Figure 3. gypsy insertions in the ovo locus. The DNA sequence indicates the sites of insertion of gypsy in the ovo locus studied, as well as the features of the major ovo transcript found in the female germline, called variously the ovo[beta] and ovoB transcripts by different authors. This is the transcript relevant for the ovoD1 phenotype because ovoD1 only affects female fertility; a second transcript, ovo[alpha] or ovoA, is expressed in both sexes and has a different 5[prime] exon. The features included are the major transcription start site (TSS; vertical arrow), major and minor splice donor sites (SD; overline) for the first intron (two other extremely minor splice donors are not shown), the splice acceptor site in intron 1 (SA; overline), the position of the new ATG formed by the ovoD1 mutation (24,25) (arrow pointing upward) and a single gypsy insertion (site A, underline). Also indicated are seven sites of gypsy insertion uncovered during this study (sites B-H); the inferred target site duplications are underlined. The diagram indicates the position of sites A-H within the ovo locus; insertions are symbolized by triangles, exons by boxes and the ORF by shading. Rightward triangles are gypsy elements in the (+) orientation, leftward in the (-) orientation; the orientation of the insertion in site A has not been reported and is represented by a vertical triangle. The arrows below the number line indicate the approximate positions of the primers used.

RESULTS AND DISCUSSION

Introduction of gypsy to ovoD1 strains and identification of insertions

Insertions of gypsy into ovoD1 were obtained in either of two ways, by crossing as described (21) or by feeding of gypsy virus particles as described by Song et al. (2). The two methods used in this study are specifically outlined in Figure 2; in all cases a high level of ovoD1 reversion activity was observed (Table 1), and gypsy insertions constituted 61% of the total ovoD1 reversion events observed using both methods. The remaining (non-gypsy) revertants were not characterized further. The progeny of revertant female flies were studied for whether or not they bore gypsy elements within the ovo locus by a series of PCR amplification experiments using one primer reading outward from one of the gypsy ends and one primer chosen from among a set of primers spanning the ovo locus (Fig. 3). Finally, selected PCR products were chosen for DNA sequence analysis, and the DNA sequencing provided final proof that the observed products indeed corresponded to gypsy insertions into the ovo locus.

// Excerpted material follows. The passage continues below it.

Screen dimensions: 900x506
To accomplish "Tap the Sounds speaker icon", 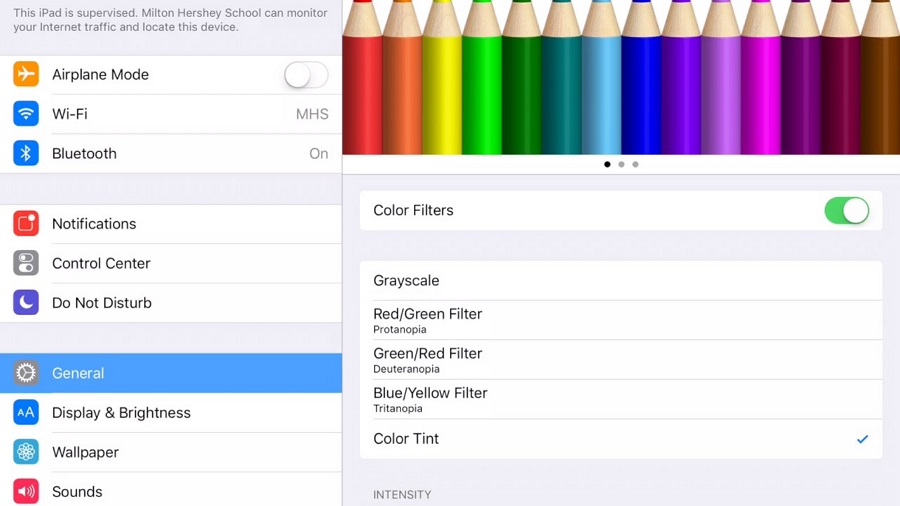I will [x=26, y=491].
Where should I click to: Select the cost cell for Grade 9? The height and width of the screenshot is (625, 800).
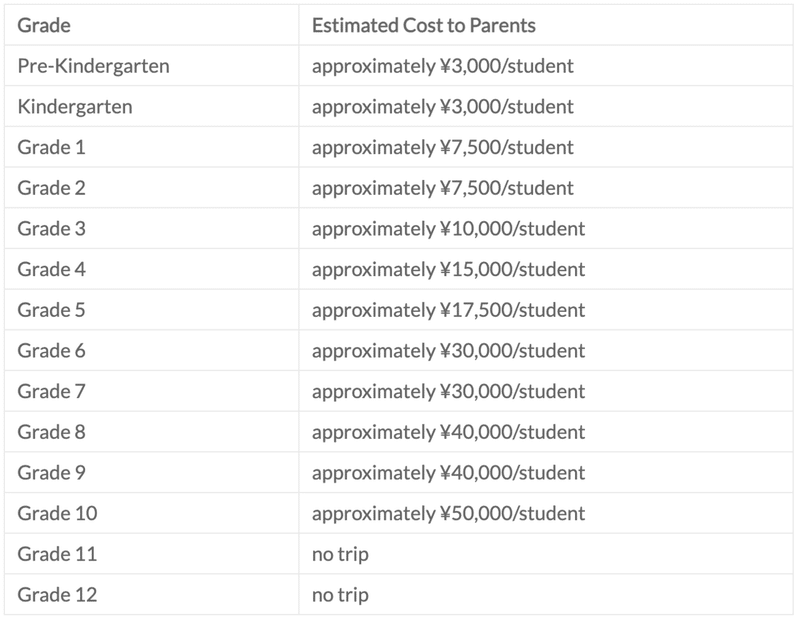(448, 473)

Sequencing the insertion points of 26 gypsy elements in the ovo locus

A total of 26 PCR products corresponding to gypsy-ovo junction fragments were directly sequenced (or cloned and then sequenced) and the sequences of the junction between the end of the gypsy element and ovo were tabulated (Fig. 3 and Table 2). Remarkably, all of the new insertion sites clustered within a 150 bp region, and seven different target sites, defined by their inferred 6 bp target site duplication, were observed; four of these target sites consisted of either a single insertion or insertions in a single orientation and the other three included insertions in both orientations. The (+) orientation (defined as the one in which gypsy and ovo are transcribed in the same direction) was represented by 62% of the insertions. All but one of the newly defined target sites fall within the first intron of the female germ line-specific ovo[beta] transcripts of the ovo locus recently defined by Garfinkel et al. (23) and Mével-Ninio et al. (24). The remaining target site lies at the major ovo[beta] transcription start site mapped in the same studies. All of the insertions lie within the boundaries of the other class of transcripts, the ovo[alpha] transcript. Interestingly, the yct allele contains two separate gypsy insertions ~40 bp apart, in opposite orientations. The insertion sites obtained by crossing and feeding methods were very similar to each other, and also agree well with the positions of previously restriction mapped insertions (1,21).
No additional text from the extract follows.